Slangen fascineren al eeuwenlang. Ze spelen een rol in mythologie, religie en nachtmerries, en worden tegelijkertijd bewonderd om hun elegantie en efficiëntie.
Van reusachtige boa’s tot piepkleine gifslangen, hier zijn 13 verrassende weetjes over een van de meest tot de verbeelding sprekende dieren op aarde.
1. Slangen hebben geen oogleden
Slangen kunnen niet knipperen, omdat ze geen oogleden hebben. In plaats daarvan wordt hun oog beschermd door een doorzichtige schub, de zogenaamde brillenschaal. Deze vervelt mee met hun huid.
2. Ze horen met hun kaak
Slangen hebben geen uitwendige oren, maar ze voelen trillingen via hun onderkaak.

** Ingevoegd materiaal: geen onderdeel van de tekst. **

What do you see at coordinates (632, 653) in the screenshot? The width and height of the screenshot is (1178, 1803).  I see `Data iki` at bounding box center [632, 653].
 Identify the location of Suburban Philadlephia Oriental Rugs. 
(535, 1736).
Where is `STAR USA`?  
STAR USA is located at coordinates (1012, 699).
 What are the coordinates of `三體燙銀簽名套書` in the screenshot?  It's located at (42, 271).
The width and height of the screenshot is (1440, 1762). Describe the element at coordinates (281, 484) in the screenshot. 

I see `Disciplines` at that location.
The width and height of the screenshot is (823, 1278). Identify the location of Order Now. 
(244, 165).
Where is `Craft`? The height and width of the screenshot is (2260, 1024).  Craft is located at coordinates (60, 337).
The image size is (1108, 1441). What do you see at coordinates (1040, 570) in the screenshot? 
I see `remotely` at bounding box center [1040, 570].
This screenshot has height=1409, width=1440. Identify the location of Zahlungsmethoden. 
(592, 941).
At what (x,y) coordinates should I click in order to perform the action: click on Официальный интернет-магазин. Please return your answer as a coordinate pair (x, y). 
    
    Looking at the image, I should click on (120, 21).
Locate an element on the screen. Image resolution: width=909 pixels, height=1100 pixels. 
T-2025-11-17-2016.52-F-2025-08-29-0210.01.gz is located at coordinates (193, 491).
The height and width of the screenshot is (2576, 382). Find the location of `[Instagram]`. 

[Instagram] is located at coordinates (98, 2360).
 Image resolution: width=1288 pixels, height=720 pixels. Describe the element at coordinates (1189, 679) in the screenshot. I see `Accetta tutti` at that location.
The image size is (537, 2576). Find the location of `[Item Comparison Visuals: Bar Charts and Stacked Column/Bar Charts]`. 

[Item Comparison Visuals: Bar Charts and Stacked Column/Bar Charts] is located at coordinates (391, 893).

Die staat in verbinding met het binnenoor en vangt bewegingen in de grond op, zoals voetstappen van prooien of roofdieren.
3. Er bestaan meer dan 4.000 soorten
Slangen zijn ongelooflijk divers. Wereldwijd zijn er meer dan 4.000 soorten bekend, van kleine wormslangen van minder dan 10 centimeter tot de reusachtige netpython van meer dan 6 meter lang.
4. Niet alle slangen zijn giftig
Slechts een klein percentage van de slangensoorten is giftig voor mensen. De meeste slangen gebruiken kracht, camouflage of snelheid als verdedigingsmiddel in plaats van gif. Veel mensen overschatten het gevaar van slangen.
5. Sommige slangen kunnen “vliegen”
Een paar slangensoorten uit Zuidoost-Azië, zoals de paradijsslang, kunnen ‘vliegen’ door zich van boomtoppen te laten vallen en hun lichaam te spreiden. Ze zweven tot wel 100 meter ver.
6. Slangen slikken hun prooi in één keer door
Slangen kauwen niet. Dankzij hun flexibele schedel en kaken kunnen ze hun bek extreem ver openen en prooien doorslikken die veel groter zijn dan hun eigen kop. Na een grote maaltijd kunnen ze dagen tot zelfs weken zonder eten.
7. Ze vervellen meerdere keren per jaar
Omdat hun huid niet meegroeit, moeten slangen regelmatig vervellen. Daarbij schuiven ze hun oude huid in één keer af, als een soort kous. Vooraf worden hun ogen dof, en daarna komt de frisse huid tevoorschijn.
8. Sommige slangen zijn levendbarend
Hoewel veel slangen eieren leggen, zijn er ook soorten – zoals de anaconda en sommige adderachtigen – die levendbarend zijn. De eieren komen in het lichaam van het vrouwtje al uit voordat de jongen ter wereld komen.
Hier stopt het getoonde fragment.